── Source material ──

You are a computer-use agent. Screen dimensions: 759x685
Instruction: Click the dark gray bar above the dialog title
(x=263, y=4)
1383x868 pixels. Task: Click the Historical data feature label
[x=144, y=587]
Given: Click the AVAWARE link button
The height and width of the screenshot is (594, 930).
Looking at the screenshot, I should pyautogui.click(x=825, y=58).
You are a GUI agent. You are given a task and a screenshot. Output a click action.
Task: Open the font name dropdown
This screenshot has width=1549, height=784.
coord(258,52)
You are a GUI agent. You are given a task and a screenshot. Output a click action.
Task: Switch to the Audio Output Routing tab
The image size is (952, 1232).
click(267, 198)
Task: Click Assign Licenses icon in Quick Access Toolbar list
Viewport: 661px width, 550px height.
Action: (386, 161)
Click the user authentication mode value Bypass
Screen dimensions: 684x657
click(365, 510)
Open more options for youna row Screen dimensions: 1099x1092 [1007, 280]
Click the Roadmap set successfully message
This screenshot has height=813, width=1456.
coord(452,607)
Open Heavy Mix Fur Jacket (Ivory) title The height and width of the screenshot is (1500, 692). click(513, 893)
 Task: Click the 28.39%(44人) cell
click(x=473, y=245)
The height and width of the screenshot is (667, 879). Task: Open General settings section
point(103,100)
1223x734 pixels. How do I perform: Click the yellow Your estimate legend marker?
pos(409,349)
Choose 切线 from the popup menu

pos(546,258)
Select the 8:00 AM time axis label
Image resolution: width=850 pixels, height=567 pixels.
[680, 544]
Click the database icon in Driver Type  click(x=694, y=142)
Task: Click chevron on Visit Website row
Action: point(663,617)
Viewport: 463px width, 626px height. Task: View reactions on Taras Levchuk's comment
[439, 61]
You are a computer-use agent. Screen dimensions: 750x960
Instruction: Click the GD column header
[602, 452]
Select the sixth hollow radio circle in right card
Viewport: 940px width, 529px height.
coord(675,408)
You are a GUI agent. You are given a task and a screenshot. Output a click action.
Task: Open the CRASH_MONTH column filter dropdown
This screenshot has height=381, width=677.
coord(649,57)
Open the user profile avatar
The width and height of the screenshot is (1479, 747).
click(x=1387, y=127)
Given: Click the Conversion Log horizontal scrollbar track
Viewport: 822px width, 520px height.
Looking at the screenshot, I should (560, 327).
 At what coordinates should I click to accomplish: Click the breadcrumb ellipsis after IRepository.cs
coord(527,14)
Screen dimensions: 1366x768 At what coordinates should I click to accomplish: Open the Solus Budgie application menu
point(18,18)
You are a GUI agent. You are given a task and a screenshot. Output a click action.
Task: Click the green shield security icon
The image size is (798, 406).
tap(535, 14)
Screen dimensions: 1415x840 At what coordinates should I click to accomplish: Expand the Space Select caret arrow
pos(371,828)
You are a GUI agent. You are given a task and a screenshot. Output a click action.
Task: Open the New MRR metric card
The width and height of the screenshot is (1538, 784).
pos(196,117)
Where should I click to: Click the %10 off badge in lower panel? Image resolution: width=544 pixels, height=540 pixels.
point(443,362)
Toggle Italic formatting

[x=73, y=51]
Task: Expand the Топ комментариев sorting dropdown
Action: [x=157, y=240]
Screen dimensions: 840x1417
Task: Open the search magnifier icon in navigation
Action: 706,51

───

Problem.
The lines to quote run from the one containing "Viewport: 822px width, 520px height." through the final line of the material above; please give them exactly, both ends included, and nothing else.

Result of this task.
Viewport: 822px width, 520px height.
Looking at the screenshot, I should (560, 327).
 At what coordinates should I click to accomplish: Click the breadcrumb ellipsis after IRepository.cs
coord(527,14)
Screen dimensions: 1366x768 At what coordinates should I click to accomplish: Open the Solus Budgie application menu
point(18,18)
You are a GUI agent. You are given a task and a screenshot. Output a click action.
Task: Click the green shield security icon
The image size is (798, 406).
tap(535, 14)
Screen dimensions: 1415x840 At what coordinates should I click to accomplish: Expand the Space Select caret arrow
pos(371,828)
You are a GUI agent. You are given a task and a screenshot. Output a click action.
Task: Open the New MRR metric card
The width and height of the screenshot is (1538, 784).
pos(196,117)
Where should I click to: Click the %10 off badge in lower panel? Image resolution: width=544 pixels, height=540 pixels.
point(443,362)
Toggle Italic formatting

[x=73, y=51]
Task: Expand the Топ комментариев sorting dropdown
Action: [x=157, y=240]
Screen dimensions: 840x1417
Task: Open the search magnifier icon in navigation
Action: 706,51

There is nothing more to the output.